By David Agren
CIUDAD JUAREZ, Mexico (CNS) – Pope Francis urged society to rethink its ideas of locking up inmates and throwing away the key, calling such an approach another symptom of the “throwaway culture” he often decries and “a symptom of a culture that has stopped supporting life, of a society that has abandoned its children.”
Speaking in a prison previously plagued by riots and controlled by drug cartels in a city once considered the “murder capital of the world,” the pope proposed focusing on prevention, reintegration and a system of “social health,” instead of on only on incarceration and insisting that inmates pay for their crimes.
“Celebrating the Jubilee of Mercy with you is recalling the pressing journey that we must undertake in order to break the cycle of violence and crime,” Pope Francis said Feb. 17 at Cereso prison, home to some 3,000 inmates.
“We have already lost many decades thinking and believing that everything will be resolved by isolating, separating, incarcerating, and ridding ourselves of problems, believing that these policies really solve problems,” the pope continued. “We have forgotten to focus on what must truly be our concern: people’s lives; their lives, those of their families, and those who have suffered because of this cycle of violence.”
Pope Francis often includes prison visits in his papal tours, drawing attention to a population on the periphery of the church he is trying to construct. Prison officials in Ciudad Juarez say their facility — once considered the most violent in Latin America — has vastly improved since the horror of its worst year 2010, when 216 murders were committed there and rival gangs, fighting for control of drugs running through Ciudad Juarez, carried out crimes from behind bars.
His trip drew attention to the horrors of Mexico’s oft-maligned prison system, marked by overcrowding, corruption and inmates paying for privileges, protection and basics — everything from toilet paper to proper food. Inmate control inside correctional facilities is common.
The trip follows a brawl — blamed on incarcerated members of rival cartels clashing — in a Monterrey prison a week earlier. Forty-nine inmates died. Pope Francis sent condolences for the tragedy in the Topo Chico prison, where state officials subsequently found luxury cells with king-size beds, bars and even a sauna.

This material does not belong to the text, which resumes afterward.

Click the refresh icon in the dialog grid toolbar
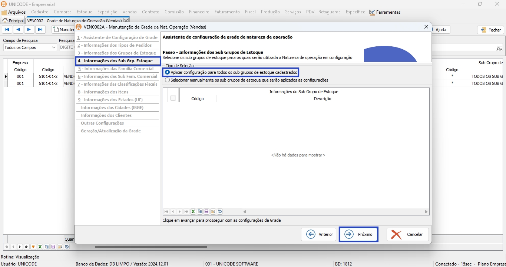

In Ciudad Juarez, the pope proposed prevention, along with reintegration and rehabilitation, which he said, “begins outside, in the streets of the city.”
It also “begins by creating a system which we could call social health, that is, a society which seeks not to cause sickness, polluting relationships in neighborhoods, schools, town squares, the streets, homes and in the whole of the social spectrum … a system of social health that endeavors to promote a culture which acts and seeks to prevent those situations and pathways that end in damaging and impairing the social fabric.”
Pope Francis mentioned the Year of Mercy often in his address to inmates, saying: “Jesus urges us to have mercy that embraces everyone and is found in every corner of the world. There is no place beyond the reach of his mercy, no space or person it cannot touch.”
He called concern for prisoners “a moral imperative for the whole society,” in working to toward an improved “common life.”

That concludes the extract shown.